A quick way of getting this information is the API function
generate_n2_plot()
. A much more detailed explanation of coupling
visualization is available here.
generate_n2_plot(disciplines, save=False, show=True)

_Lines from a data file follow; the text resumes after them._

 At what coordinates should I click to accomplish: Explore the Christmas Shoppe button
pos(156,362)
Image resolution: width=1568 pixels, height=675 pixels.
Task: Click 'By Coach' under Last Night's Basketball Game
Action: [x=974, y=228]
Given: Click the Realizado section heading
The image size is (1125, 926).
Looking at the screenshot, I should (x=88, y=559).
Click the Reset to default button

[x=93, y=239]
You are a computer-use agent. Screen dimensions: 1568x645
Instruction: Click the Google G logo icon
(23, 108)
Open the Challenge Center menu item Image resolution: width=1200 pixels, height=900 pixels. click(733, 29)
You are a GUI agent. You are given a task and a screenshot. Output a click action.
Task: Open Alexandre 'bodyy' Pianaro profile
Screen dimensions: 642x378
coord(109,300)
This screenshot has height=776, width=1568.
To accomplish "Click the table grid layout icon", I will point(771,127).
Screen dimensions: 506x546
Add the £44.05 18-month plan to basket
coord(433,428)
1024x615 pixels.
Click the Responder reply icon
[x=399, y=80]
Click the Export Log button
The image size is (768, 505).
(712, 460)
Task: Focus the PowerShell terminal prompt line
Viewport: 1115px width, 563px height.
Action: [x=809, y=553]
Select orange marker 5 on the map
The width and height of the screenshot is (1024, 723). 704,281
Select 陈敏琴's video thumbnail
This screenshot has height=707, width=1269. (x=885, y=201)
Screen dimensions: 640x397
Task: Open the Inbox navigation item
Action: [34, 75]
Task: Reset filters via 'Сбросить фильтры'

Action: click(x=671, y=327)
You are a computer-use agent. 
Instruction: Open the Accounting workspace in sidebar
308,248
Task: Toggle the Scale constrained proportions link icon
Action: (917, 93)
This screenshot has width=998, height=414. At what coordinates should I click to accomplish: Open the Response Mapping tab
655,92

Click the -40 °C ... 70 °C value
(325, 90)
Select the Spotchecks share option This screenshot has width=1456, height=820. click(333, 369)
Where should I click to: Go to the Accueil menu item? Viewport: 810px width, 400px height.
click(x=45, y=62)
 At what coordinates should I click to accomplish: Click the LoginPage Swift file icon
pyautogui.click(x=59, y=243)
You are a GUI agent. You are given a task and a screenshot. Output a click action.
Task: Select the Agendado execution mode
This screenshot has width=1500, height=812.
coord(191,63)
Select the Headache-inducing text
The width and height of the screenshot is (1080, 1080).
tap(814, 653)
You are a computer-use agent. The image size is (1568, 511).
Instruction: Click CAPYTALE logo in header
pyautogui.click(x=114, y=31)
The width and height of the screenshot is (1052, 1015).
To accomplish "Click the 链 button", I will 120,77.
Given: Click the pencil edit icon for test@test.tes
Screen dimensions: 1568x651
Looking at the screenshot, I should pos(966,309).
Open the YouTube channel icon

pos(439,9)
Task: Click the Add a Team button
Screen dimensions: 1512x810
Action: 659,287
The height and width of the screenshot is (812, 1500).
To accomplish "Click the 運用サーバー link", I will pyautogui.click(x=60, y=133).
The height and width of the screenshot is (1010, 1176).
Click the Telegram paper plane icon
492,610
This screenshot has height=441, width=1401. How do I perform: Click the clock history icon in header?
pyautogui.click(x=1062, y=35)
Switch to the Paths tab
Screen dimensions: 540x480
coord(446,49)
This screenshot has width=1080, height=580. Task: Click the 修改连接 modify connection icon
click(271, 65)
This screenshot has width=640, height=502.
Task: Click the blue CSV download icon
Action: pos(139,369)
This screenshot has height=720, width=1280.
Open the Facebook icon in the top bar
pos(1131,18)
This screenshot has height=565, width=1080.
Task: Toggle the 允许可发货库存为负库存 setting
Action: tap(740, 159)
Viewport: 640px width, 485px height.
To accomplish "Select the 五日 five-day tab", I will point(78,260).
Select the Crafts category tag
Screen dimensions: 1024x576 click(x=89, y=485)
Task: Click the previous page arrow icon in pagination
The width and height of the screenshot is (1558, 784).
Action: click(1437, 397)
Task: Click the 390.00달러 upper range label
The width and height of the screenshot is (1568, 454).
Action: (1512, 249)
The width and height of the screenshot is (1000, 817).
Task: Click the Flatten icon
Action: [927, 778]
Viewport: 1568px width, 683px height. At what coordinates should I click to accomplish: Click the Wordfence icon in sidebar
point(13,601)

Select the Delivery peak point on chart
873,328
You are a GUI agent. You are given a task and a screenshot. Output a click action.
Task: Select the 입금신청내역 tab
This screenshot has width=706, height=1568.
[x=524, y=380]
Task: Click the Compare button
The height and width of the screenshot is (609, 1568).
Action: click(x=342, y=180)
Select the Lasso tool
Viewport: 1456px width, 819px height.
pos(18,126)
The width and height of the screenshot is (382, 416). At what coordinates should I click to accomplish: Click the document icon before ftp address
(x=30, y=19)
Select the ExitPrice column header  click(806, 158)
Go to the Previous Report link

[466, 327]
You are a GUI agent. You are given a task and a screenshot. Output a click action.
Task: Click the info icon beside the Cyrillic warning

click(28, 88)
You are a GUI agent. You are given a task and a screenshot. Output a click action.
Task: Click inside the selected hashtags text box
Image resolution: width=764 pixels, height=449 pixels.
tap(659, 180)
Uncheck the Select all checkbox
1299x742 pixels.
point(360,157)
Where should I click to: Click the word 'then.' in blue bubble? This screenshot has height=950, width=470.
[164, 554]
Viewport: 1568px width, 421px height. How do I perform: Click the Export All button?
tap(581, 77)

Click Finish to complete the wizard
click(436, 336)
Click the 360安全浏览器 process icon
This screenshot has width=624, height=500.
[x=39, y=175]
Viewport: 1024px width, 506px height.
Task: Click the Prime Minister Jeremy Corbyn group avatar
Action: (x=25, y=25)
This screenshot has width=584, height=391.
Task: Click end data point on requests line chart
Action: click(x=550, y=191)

Build, execute and post-process the scenario#
Then, we build the scenario which links the disciplines
with the formulation and the optimization algorithm. Here, we use the
IDF
formulation. We tell the scenario to minimize -y_4 instead of
minimizing y_4 (range), which is the default option.
Instantiate the scenario#
design_space = SobieskiDesignSpace()
design_space
scenario = create_scenario(
disciplines,
"y_4",
design_space,
maximize_objective=True,
formulation_name="IDF",
)
Set the design constraints#
for c_name in ["g_1", "g_2", "g_3"]:
scenario.add_constraint(c_name, constraint_type="ineq")
Visualize the XDSM#
Generate the XDSM file on the fly:
log_workflow_status=True
will log the status of the workflow in the console,save_html
(defaultTrue
) will generate a self-contained HTML file, that can be automatically opened usingshow_html=True
.
scenario.xdsmize(save_html=False, pdf_build=False)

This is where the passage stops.